_Data section_:
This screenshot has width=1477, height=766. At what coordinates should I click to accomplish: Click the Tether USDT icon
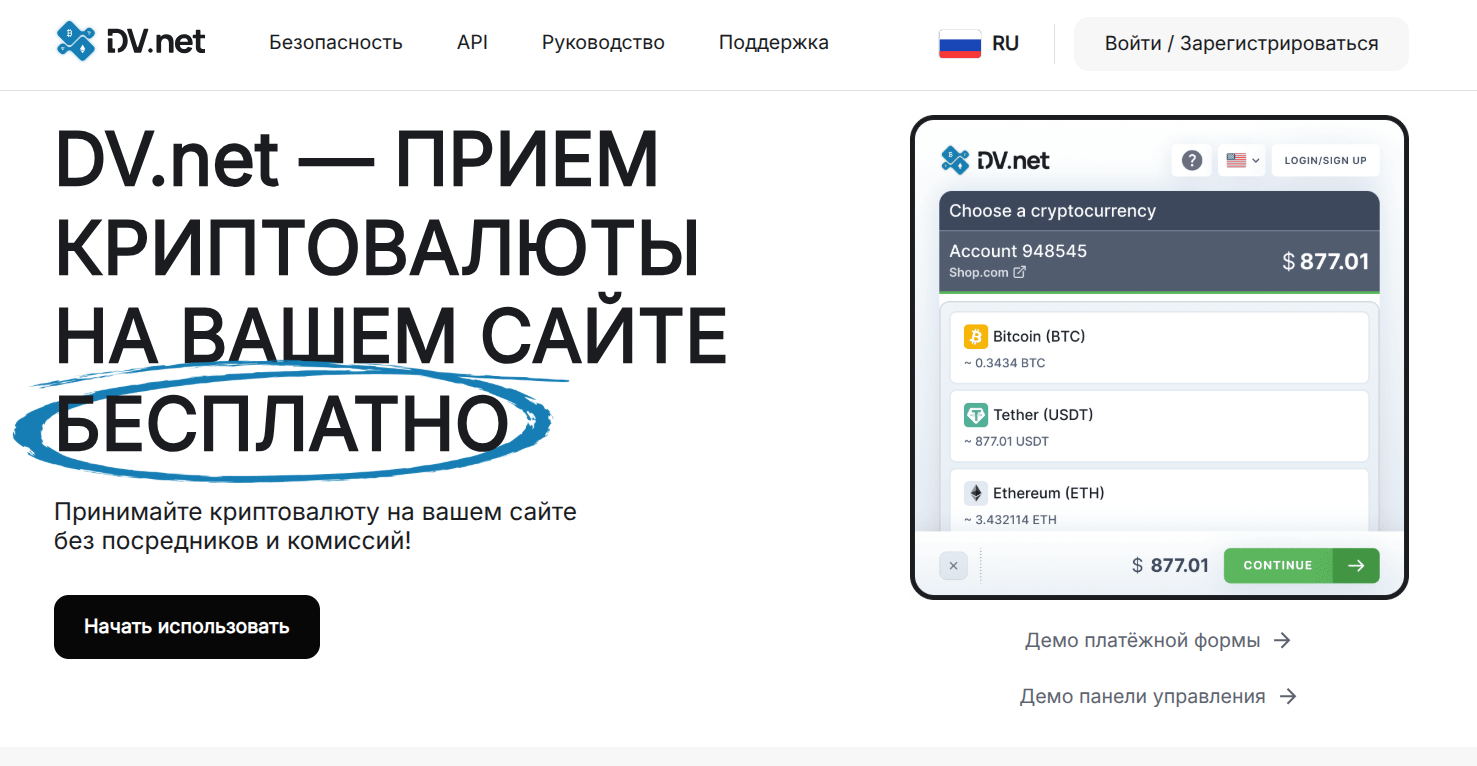coord(975,415)
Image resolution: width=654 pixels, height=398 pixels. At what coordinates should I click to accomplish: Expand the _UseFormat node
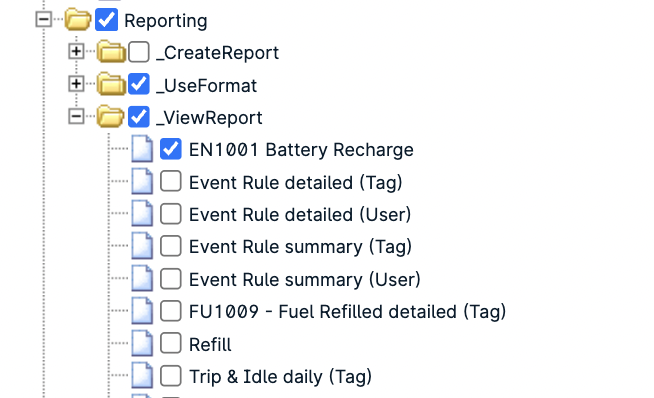point(76,84)
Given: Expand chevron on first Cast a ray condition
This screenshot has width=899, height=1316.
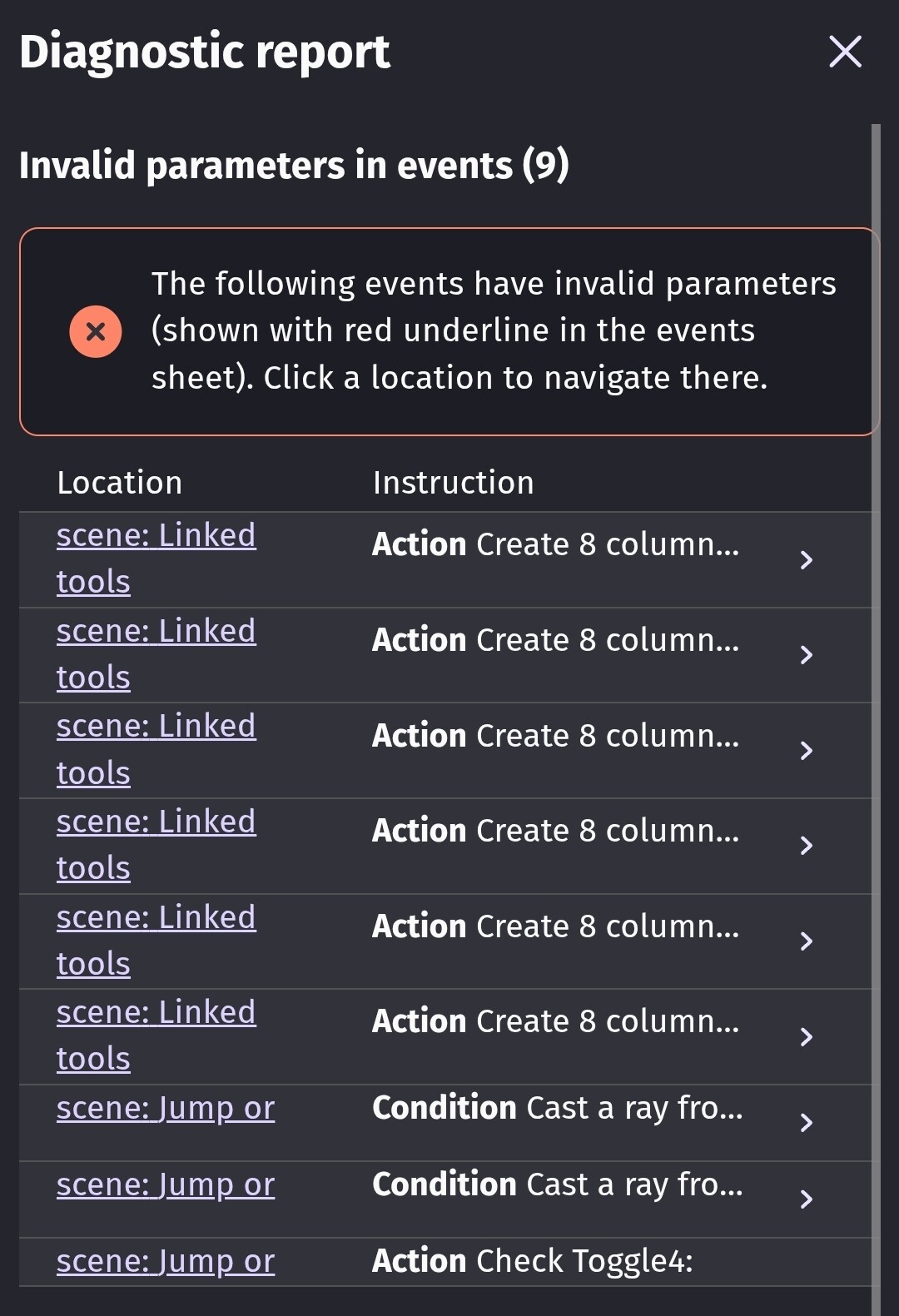Looking at the screenshot, I should click(806, 1123).
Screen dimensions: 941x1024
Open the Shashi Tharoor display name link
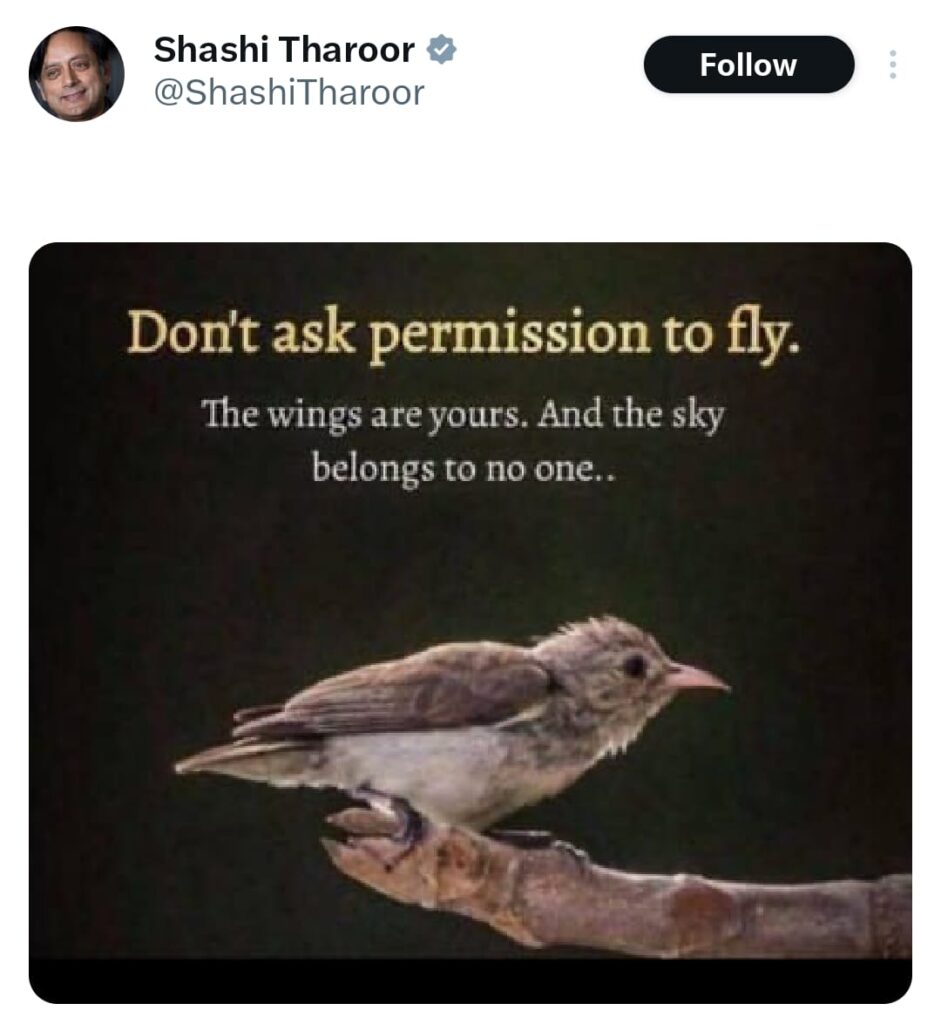[x=284, y=50]
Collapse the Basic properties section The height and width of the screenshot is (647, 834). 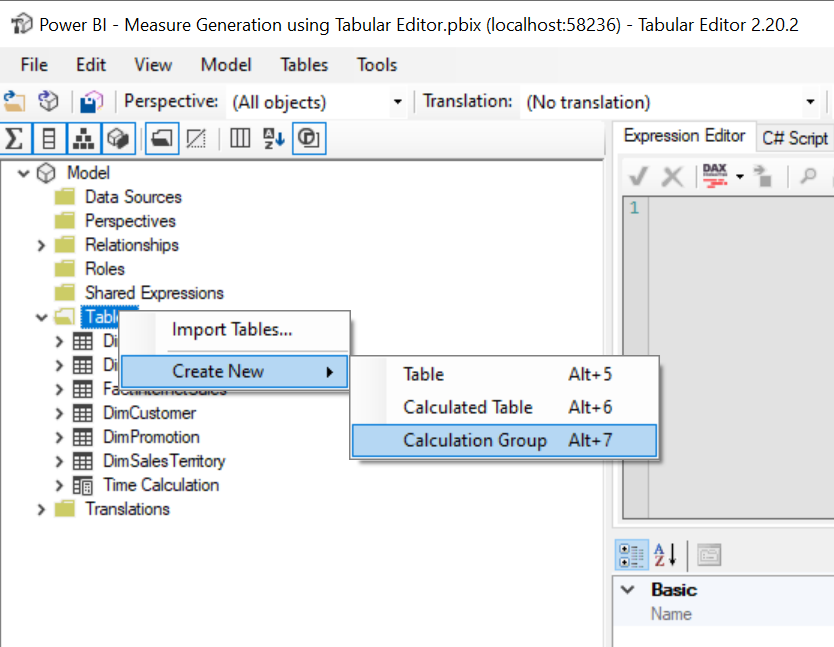click(x=628, y=589)
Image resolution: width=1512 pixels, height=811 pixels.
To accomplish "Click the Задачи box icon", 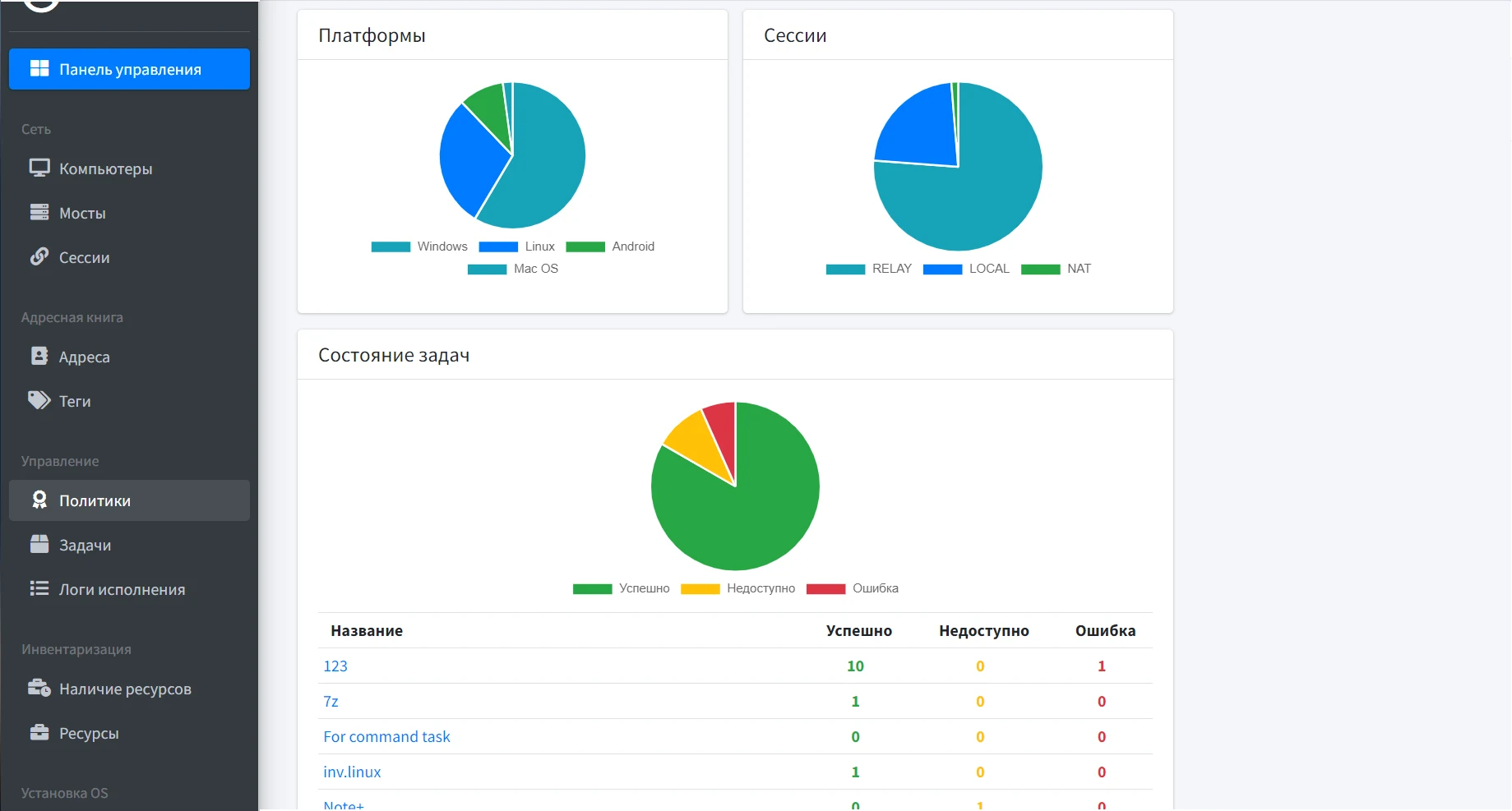I will [39, 544].
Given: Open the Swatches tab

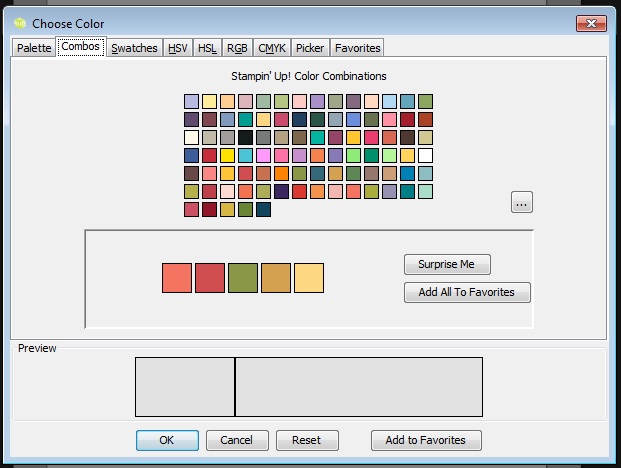Looking at the screenshot, I should (134, 48).
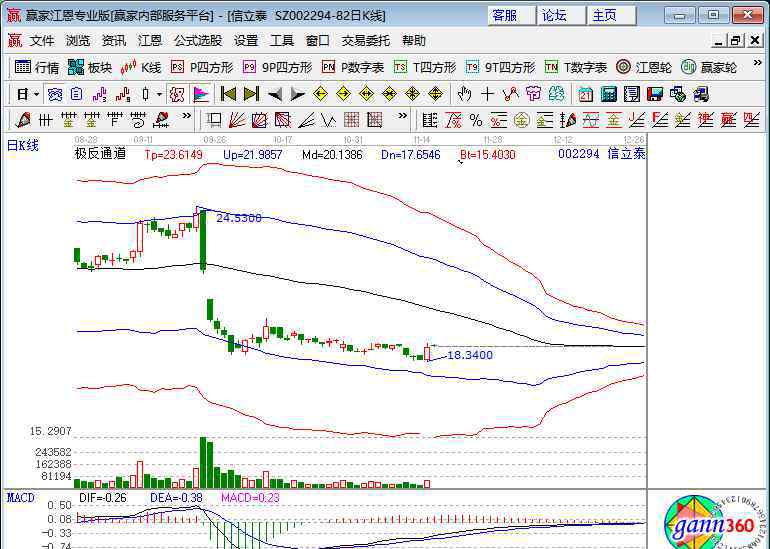Toggle the T数字表 number table
770x549 pixels.
(576, 67)
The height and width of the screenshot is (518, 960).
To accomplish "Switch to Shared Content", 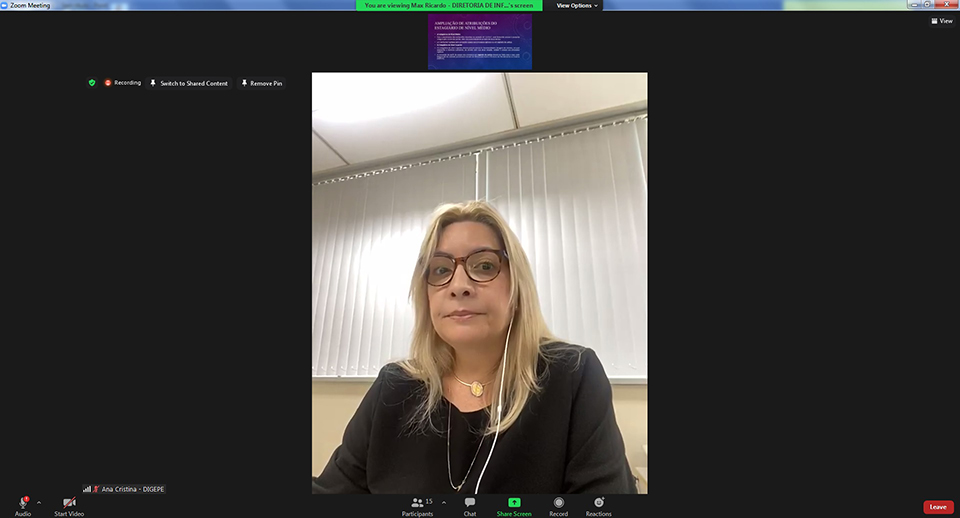I will (x=189, y=83).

_Task details_:
Give exactly those lines of the listing that run from its first line through the line with "Given: Expand chevron", leaving each picture out.

_Solution to this task_:
This screenshot has width=1477, height=766. At what coordinates should I click to accomplish: Click the Tether USDT icon
coord(975,415)
Image resolution: width=654 pixels, height=398 pixels. At what coordinates should I click to accomplish: Expand the _UseFormat node
point(76,84)
Given: Expand chevron on first Cast a ray condition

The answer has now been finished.